> **Exercise instructions**: Quote the entries below from the line with "יצירת קשר (107, 2442)" through the line with "תרגילי NLP לחיזוק", both ends included, and only those lines.

> **The input**:
----
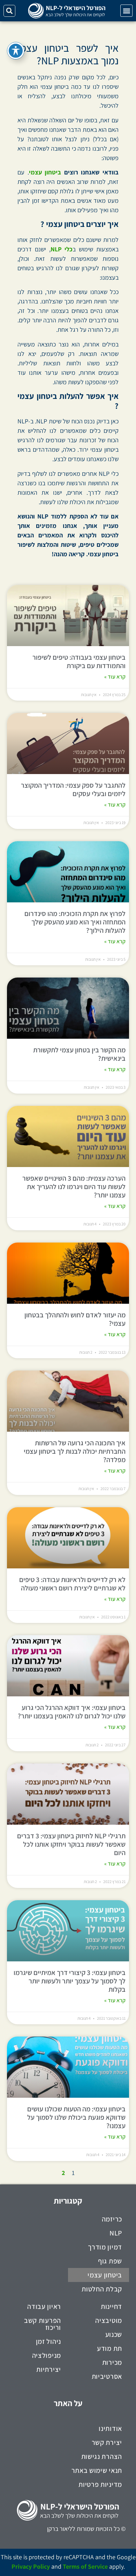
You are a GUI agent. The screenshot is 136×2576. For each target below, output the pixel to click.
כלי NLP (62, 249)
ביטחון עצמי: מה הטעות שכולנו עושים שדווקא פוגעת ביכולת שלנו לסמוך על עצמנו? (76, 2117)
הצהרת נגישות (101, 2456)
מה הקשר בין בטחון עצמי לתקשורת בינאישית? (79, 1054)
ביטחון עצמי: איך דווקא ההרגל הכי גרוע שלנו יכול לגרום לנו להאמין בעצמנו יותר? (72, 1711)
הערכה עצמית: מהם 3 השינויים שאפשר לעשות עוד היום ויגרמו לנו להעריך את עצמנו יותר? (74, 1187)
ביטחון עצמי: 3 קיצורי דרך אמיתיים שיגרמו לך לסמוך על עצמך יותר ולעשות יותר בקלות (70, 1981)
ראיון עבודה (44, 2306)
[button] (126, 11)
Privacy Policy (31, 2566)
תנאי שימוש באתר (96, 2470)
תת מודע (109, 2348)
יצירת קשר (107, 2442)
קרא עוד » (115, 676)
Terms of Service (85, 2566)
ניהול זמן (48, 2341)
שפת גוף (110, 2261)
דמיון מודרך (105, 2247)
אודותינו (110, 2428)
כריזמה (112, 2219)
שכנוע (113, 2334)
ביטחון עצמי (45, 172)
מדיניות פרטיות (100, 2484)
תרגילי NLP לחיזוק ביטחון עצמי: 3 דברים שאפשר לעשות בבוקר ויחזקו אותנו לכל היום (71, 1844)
----
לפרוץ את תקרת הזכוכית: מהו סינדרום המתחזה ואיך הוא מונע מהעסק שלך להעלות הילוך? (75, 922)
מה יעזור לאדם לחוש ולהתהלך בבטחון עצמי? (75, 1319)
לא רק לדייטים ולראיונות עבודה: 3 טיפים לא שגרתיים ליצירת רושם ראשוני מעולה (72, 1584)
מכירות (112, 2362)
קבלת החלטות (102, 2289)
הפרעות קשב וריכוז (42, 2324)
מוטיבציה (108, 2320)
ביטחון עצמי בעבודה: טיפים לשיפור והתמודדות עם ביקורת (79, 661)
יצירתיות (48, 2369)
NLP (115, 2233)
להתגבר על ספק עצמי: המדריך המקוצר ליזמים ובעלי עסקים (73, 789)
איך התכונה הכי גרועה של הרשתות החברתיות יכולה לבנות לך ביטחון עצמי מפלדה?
----
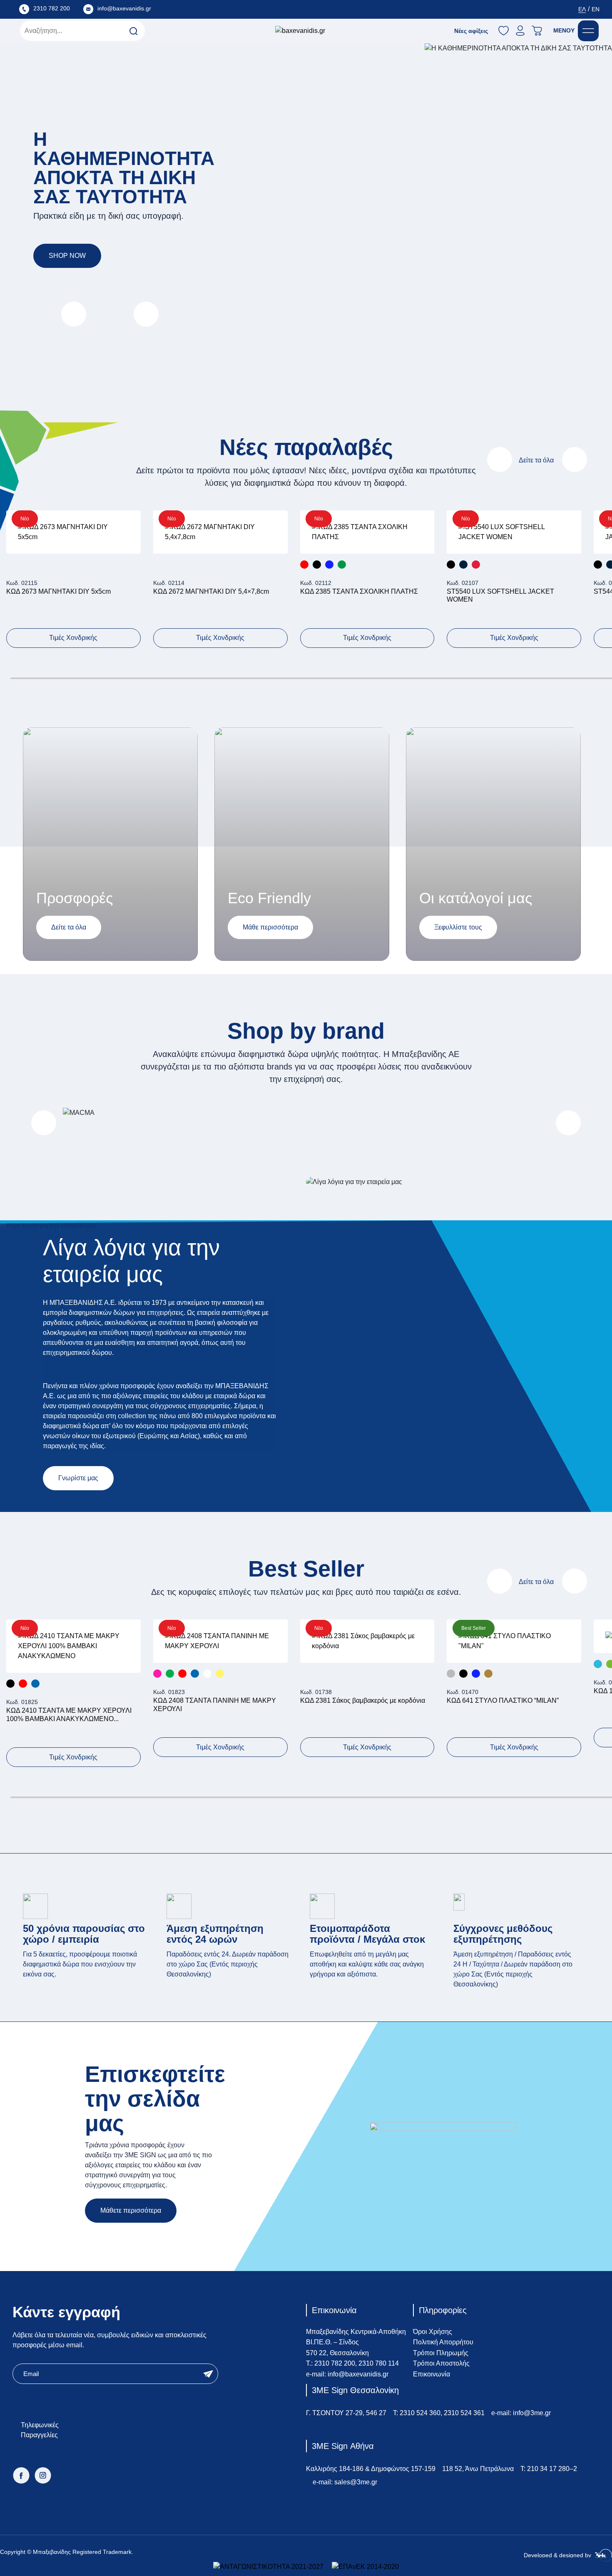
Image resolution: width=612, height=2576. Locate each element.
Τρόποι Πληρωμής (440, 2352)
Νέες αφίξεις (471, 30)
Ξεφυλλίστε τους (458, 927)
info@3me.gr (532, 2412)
----
> **Solved exercise**:
יצירת קשר (107, 2442)
קרא עוד » (115, 676)
Terms of Service (85, 2566)
ניהול זמן (48, 2341)
שפת גוף (110, 2261)
דמיון מודרך (105, 2247)
אודותינו (110, 2428)
כריזמה (112, 2219)
שכנוע (113, 2334)
ביטחון עצמי (45, 172)
מדיניות פרטיות (100, 2484)
תרגילי NLP לחיזוק ביטחון עצמי: 3 דברים שאפשר לעשות בבוקר ויחזקו אותנו לכל היום (71, 1844)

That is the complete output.